Taste Test: Dante Mazzetti is ‘Breaking in the Sun’
The indie-folk singer-songwriter chronicles a story of an ex-convict returning to a life that’s no longer his.
Welcome to Taste Test, a song/video review series of SubmitHub-only gemstones
Folk music has a way of delving into the darkest and most tortured of humanities. A vehicle of great, perhaps earth-shattering, storytelling, simple acoustic guitars play in plaintive rays in the background, and the vocal line is often drawn in intimate, inward-gazing shapes.
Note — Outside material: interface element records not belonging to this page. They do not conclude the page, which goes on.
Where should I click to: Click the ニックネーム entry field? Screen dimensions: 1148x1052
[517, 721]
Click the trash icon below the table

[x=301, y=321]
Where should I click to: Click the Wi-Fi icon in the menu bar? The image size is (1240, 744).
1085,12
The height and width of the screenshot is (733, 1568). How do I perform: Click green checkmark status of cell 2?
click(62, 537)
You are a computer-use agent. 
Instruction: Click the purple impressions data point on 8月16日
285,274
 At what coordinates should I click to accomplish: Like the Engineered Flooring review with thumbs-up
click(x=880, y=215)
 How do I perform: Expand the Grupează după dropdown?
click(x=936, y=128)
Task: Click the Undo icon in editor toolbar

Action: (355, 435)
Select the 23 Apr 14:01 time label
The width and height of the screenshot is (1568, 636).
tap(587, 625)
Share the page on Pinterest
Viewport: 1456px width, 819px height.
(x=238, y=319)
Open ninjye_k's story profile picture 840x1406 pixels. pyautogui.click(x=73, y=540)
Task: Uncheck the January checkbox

Such is the case with New York singer-songwriter Dante Mazzetti‘s “Breaking in the Sun,” a terribly lonesome and crippling piece of music that explores a newly-released ex-convict and his place in the world. “How’s our little one / How’s our precious son / Does he call your man daddy / Does he see him as the one,” he wrestles with seeing his life as something forlorn and foreign, his entire outside existence upended by time’s cruel. Mazzetti’s amber husk floats across the melancholy-laced melody, clobbering yet delicate. “I am too small for you now…” waxes red on his heartbroken lips.
“Breaking in the Sun” is lifted from Mazzetti’s new EP, Hotel, Vol. 2, out everywhere now.